Lazari — As qualidades que nos trouxeram à condição de empresa relevante para a economia brasileira não se resumem à capacidade de formular métricas e metas de desempenho financeiro. Temos a noção de que quanto maior a participação na economia, mais importantes nos tornamos no sentido de contribuir para transformar o País e suas futuras gerações.

De forma objetiva, isso significa dedicar tempo e recursos em atividades não diretamente relacionadas ao nosso negócio, mas aos diferentes públicos com os quais nos relacionamos. Todos querem viver numa nação próspera, de oportunidades na educação e oferta de trabalho para todos. E é consenso universal de que as empresas precisam fazer sua parte para um mundo melhor. Foi essa a fonte inspiradora para o nosso fundador, o sr. Amador Aguiar, criar a Fundação Bradesco há 62 anos, hoje, uma estrutura educacional de presença nacional e que oferece educação a mais de cem mil crianças, de forma gratuita. Desenvolvemos atividades de voluntariado, proteção ao meio ambiente, políticas de diversidade no trabalho, ações de inclusão financeira em comunidades carentes e projetos de educação financeira em todo Brasil. Quanto mais nos dedicarmos a construir um mundo melhor e mais solidário, mais nos tornaremos relevantes. É um processo retroalimentador e inspirador para todos os gestores da organização.

M&M — O Brasil elegeu o próximo presidente da República. O sr. pode comentar suas perspectivas para a política macroeco­nômica nos próximos anos?

Lazari — O Brasil tem uma agenda desafiadora. Sou positivo. Acho que o ciclo recessivo passou e vamos entrar numa perspectiva de crescimento. Há muitas oportunidades na economia brasileira, o que deverá continuar atraindo investidores e novos empreendedores. Nós, do setor financeiro, acreditamos no crescimento do crédito, principalmente voltado para o setor imobiliário, financiamento de veículos e linhas de consignado.

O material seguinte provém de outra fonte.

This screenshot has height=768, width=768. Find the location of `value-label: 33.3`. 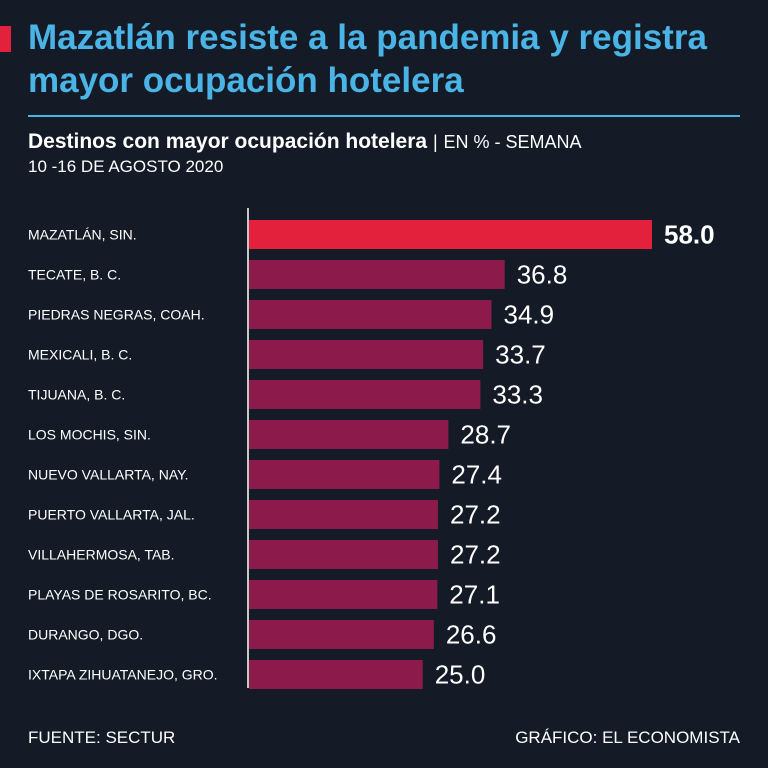

value-label: 33.3 is located at coordinates (518, 395).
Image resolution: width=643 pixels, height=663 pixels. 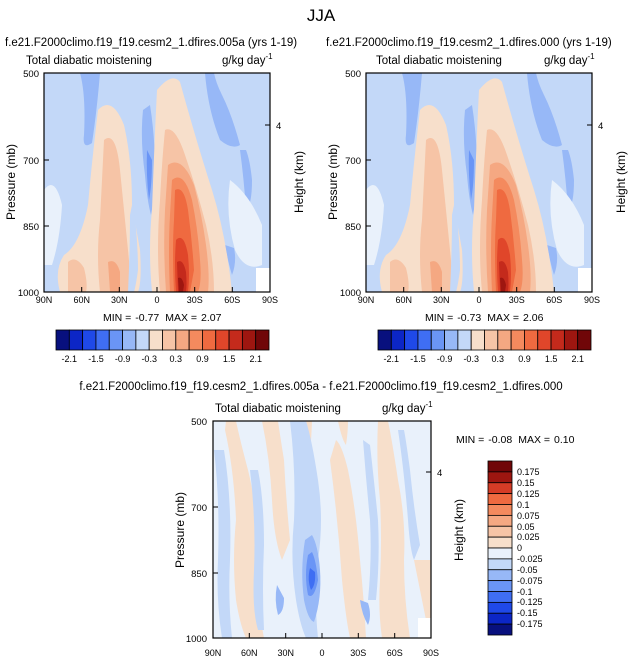 I want to click on panel-2-cbar-label: -2.1, so click(x=392, y=359).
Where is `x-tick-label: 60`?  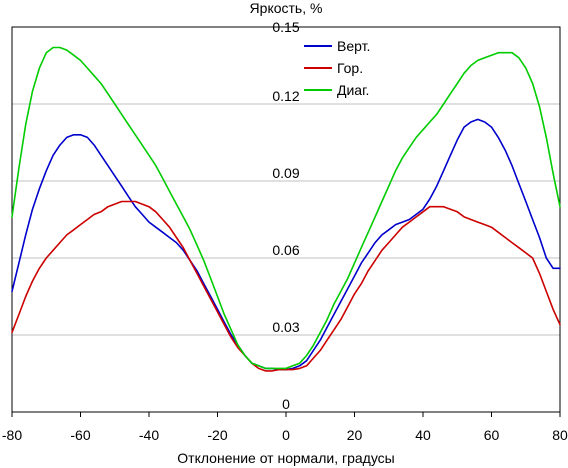 x-tick-label: 60 is located at coordinates (492, 435).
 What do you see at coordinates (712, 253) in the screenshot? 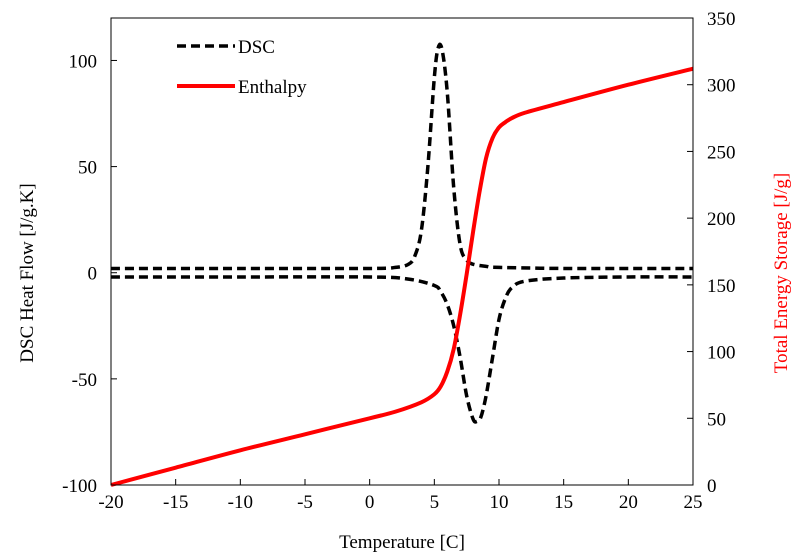
I see `y2-axis-ticks: 0 50 100 150 200 250 300 350` at bounding box center [712, 253].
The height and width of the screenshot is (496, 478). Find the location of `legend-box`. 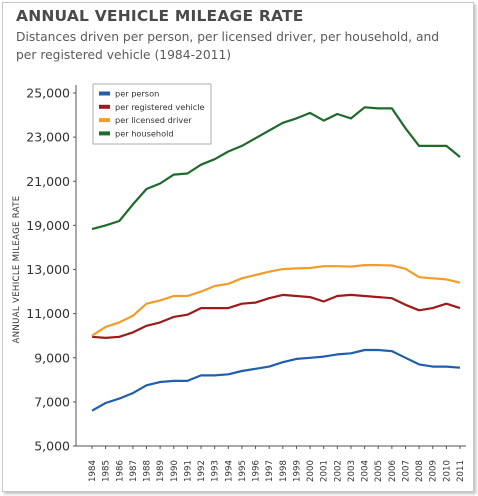

legend-box is located at coordinates (152, 114).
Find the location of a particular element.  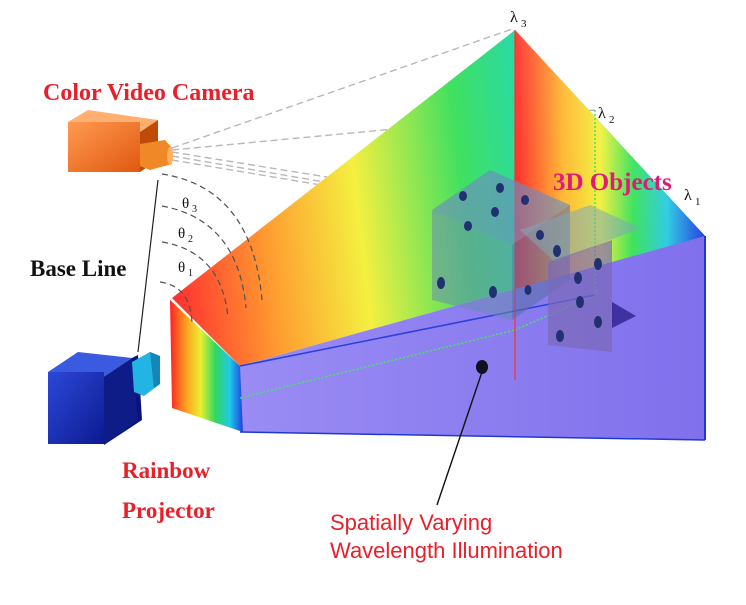

theta1-label: θ 1 is located at coordinates (186, 270).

M&M — Assim como em vários segmentos, a área financeira se consolidou nos últimos anos e o Brasil tem cinco bancos que dominam o setor. Afora o surgimento das fintechs e corretoras que inovam (e são rapidamente adquiridas por esses mesmos bancos), como fomentar a concorrência entre bancos e aumentar a qualidade de atendimento, a inclusão bancária e facilitar o acesso ao crédito financeiro e imobiliário?

Lazari — O setor financeiro brasileiro é um dos pilares da economia brasileira. Sua solidez é reconhecida e a qualidade da governança dos bancos é uma referência mundial. Essa condição é resultado de três fatores principais: a supervisão reguladora do Banco Central, a qualidade dos gestores bancários e o acirrado nível de competição entre os principais bancos do mercado. A competição entre os bancos que formam o sistema brasileiro financeiro é das mais aguerridas em termos mundiais pela existência de cinco grandes instituições em pé de igualdade. Os cinco bancos disputam o mesmo mercado e possuem a mesma capacidade de trabalho. Os termos de negociação com o cliente são equivalentes, pois os preços estão balizados pela própria concorrência. E os investimentos em tecnologia são enormes em cada um deles. É frequente a visão de que falta concorrência no sistema. Recebo isso com serenidade, é legítimo opinar e criticar. Mas quem vive desse lado do balcão não tem sossego. Num dia estamos disputando um negócio com um grande cliente por milésimos de pontos porcentuais, no outro tem uma fintech nova prometendo um investimento melhor. E de repente surgem novas empresas com a oferta de maquininhas de cartão. Não reclamo, é a nossa vida, temos prazer em enfrentar novos desafios. Sou bancário do Bradesco há 40 anos e nunca vivi um dia de tédio, justamente por causa da concorrência e do espírito de competição que carregamos em nosso DNA. É isso que nos torna melhores, sou feliz com isso. A competição me faz sentir vivo.